Sebenarnya, yang lebih penting adalah bahwa lembaga-lembaga baik BPD maupun BAMUSDES pada intinya tidak selalu tepat mengatasi masalah, khususnya untuk komunitas yang memiliki sistem pengambilan keputusan dan institusi lokal seperti Kombongan di Tana Toraja, Ma Salialang di Mamasa, Kerapatan Adat Nagari di Sumatera Barat, atau lembaga Saniri negeri di Maluku. Walaupun juga tidak dapat dikatakan bahwa berbagai institusi lokal sama sekali terbebas dari unsur-unsur yang bersifat feodalistis. Masalahnya, kalaupun ciri-ciri itu ada, masih ada unsur face to face interaction sebagai alat kontrol bagi kepemimpinan yang patut dalam sistem yang dituduh feodal itu. Jadi, banyak cara untuk mencapai tatanan masyarakat yang demokratis. Terlalu rumit pula untuk diurus melalui kebijakan yang terlalu tinggi tingkatannya. Terlebih lagi jika kebijakan itu menyentuh pula aspek-aspek teknisnya. Komuniti terlalu rumit untuk ditangani dengan narasi-narasi besar itu. Yang diperlukan, boleh jadi, adalah semacam rambu-rambu apa yang tidak boleh terjadi. Misalnya, sistem pemerintahan itu harus inklusif, dan lain sebagainya. Sedangkan soal bagaimana mencapai tatanan masyarakat yang demokratis itu biarlah diserahkan pada masyarakat sendiri. Kesempatan untuk memikirkan itu juga merupakan jalan dan ruang bagi pengakuan eksistensi masyarakat sebagai warga negara, sebagai manusia, demi tumbuhnya suatu masyarakat sehat, cerdas, dan mandiri. Terkait dengan catatan di atas, agar terlepas dari tuduhan dan perangkap romantisasi desa yang melihat desa sebagai wilayah bebas konflik, maka terasa adanya kebutuhan akan adanya aturan-aturan untuk mengatasi kecenderungan adanya dominasi kelompok tertentu di dalam desa.
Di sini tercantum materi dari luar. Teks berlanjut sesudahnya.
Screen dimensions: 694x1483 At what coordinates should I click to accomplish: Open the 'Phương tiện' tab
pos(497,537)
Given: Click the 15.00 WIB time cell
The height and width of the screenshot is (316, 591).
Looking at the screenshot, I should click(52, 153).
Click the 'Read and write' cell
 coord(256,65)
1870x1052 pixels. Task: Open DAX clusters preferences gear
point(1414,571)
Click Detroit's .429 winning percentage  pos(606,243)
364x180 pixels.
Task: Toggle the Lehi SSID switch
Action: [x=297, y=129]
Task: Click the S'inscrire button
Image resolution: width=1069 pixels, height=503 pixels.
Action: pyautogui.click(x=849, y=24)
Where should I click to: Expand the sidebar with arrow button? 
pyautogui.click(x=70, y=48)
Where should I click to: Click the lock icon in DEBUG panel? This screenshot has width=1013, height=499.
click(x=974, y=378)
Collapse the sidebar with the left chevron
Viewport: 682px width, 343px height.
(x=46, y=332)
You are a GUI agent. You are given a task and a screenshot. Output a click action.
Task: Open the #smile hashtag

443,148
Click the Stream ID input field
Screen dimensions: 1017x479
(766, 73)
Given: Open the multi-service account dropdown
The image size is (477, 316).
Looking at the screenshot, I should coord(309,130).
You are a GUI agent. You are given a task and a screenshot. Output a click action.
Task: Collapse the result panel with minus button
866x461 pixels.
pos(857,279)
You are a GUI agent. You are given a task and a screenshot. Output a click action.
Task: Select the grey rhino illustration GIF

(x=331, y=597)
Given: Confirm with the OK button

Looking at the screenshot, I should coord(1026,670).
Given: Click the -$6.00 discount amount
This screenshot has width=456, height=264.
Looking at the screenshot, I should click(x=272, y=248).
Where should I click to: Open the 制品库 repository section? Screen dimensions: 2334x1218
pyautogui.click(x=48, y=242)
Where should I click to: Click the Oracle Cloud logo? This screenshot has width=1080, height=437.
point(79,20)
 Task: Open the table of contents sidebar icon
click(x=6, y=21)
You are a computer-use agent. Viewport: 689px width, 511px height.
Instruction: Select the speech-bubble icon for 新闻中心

Peraturanperundangan yang ada sekarang belum memiliki semangat dan aturan yang berpihak pada kelompok-kelompok marginal.

kesimpulan
Walaupun di satu sisi Pasal 18B dalam UUD 1945 hasil amandemen, dapat dianggap sebagai pintu masuk untuk keharusan melahirkan undang-undang tentang otonomi desa dan/atau keberadaan masyarakat adat, namun ternyata dalam peraturan perundangan di bawahnya seperti UU 32 Th 2004 terlihat bahwa pintu masuk tersebut ditutup. Dengan kata lain, revisi UU 32/2004 adalah suatu keniscayaan. Dalam hal ini khususnya yang berkaitan pengaturan tentang desa. Baik karena alasan-alasan adanya ketidaksesuaian/kelemahan pengaturan sebagai mana yang terumuskan ke dalam sejumlah pasal, maupun karena alasan-alasan perkembangan sosial, ekonomi, politik, dan budaya yang melingkupinya. Karena demokratisasi harus dimulai dari desa. Sehingga pintu yang tertutup harus segera terkuak!